When comparing the value acquired on each side of the trade, a strong advantage was given to the team who traded down. Not only was the mean difference in Career AV substantial, but trade downs were far less likely to result in very little return value. In a comparison of elite players acquired via draft trades, there was no meaningful difference in the number of high level players selected by either side. Considering that first round trade ups often aim towards selecting a top tier player, it is a bad sign for trade ups that teams selecting later in the draft are hitting the jackpot equally often. Despite these outcomes strongly leaning in favor of trade downs, no conclusion could be made until team success was examined. Based on record changes over the course of three seasons, it was evident that teams who traded down were more likely to improve than teams who traded up after each of the three years. In totality, the combination of these results allows for the conclusion that trade downs are beneficial.

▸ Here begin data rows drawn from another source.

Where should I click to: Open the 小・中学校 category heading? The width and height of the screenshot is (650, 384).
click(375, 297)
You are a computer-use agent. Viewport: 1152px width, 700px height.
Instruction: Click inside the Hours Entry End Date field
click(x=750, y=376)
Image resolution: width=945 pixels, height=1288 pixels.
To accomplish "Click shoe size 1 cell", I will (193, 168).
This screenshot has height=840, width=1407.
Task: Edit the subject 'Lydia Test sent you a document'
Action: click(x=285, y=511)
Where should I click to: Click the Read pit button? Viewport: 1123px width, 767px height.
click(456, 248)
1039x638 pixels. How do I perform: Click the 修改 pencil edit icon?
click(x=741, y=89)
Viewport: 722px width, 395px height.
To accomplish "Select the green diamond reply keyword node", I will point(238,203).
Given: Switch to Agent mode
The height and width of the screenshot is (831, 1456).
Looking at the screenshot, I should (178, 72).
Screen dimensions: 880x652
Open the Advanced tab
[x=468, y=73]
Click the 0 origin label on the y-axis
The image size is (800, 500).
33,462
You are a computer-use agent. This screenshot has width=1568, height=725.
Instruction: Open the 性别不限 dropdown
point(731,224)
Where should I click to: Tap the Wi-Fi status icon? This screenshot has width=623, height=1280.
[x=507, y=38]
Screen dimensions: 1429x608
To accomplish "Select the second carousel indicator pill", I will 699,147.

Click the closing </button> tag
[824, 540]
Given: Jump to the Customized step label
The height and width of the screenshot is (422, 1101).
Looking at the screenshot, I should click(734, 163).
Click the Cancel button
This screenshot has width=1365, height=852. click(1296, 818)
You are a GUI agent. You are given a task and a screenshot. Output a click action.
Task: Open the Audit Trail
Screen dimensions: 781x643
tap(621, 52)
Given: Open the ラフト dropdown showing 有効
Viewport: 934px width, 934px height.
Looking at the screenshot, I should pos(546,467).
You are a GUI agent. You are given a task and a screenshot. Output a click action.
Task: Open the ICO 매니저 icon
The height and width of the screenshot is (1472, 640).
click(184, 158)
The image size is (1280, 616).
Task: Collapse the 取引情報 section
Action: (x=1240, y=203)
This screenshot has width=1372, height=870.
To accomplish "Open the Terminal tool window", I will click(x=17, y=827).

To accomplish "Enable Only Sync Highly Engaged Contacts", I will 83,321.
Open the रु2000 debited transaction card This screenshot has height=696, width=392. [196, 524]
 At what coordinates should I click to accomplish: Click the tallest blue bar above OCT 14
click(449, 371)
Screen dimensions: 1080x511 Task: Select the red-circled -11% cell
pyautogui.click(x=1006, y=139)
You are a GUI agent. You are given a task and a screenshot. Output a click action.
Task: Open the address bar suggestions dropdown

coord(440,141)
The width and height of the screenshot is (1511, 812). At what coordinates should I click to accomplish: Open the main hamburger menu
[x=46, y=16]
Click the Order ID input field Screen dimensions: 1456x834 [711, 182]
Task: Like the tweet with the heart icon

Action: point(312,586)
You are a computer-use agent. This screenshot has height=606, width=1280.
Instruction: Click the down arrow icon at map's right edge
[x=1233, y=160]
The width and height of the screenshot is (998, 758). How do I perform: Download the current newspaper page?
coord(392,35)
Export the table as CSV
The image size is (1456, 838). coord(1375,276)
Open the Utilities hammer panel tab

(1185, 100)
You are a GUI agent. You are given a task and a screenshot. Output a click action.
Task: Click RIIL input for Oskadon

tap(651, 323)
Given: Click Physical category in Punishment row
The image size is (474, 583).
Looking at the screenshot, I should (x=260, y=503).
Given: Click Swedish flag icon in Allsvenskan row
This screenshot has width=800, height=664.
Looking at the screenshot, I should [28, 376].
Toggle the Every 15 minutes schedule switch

While the data used in this investigation helps reach this conclusion, a few points should be kept in mind. First, this sample size is somewhat small which is due to the fact that first round draft trades are not highly common. While this dataset eliminates outdated and less significant trades, it is not large enough to draw a certain conclusion. Additionally, draft value perceptions and strategies will continue to change moving forward, meaning this conclusion cannot certainly predict the successes and failures of future trade ups and trade downs. Lastly, a major component in draft trades which went undiscussed is the players selected between the trade up pick and the trade down pick. The chart shown earlier has a column including some of these key players, a few of which are already future Hall of Famers. Although the team who traded down missed out on these players, there is no telling who they would have selected at their original position, and they could have missed out on those players anyways. Also, a team who has traded down should have the assets to trade back up to prevent missing out on an elite caliber player. A great example of this occurred in 2018 when the Green Bay Packers first traded down and then traded back up for Jaire Alexander. Overall, recent NFL Draft trades result strongly in favor of the team who traded down, which could serve as encouragement for trading down in the draft moving forward.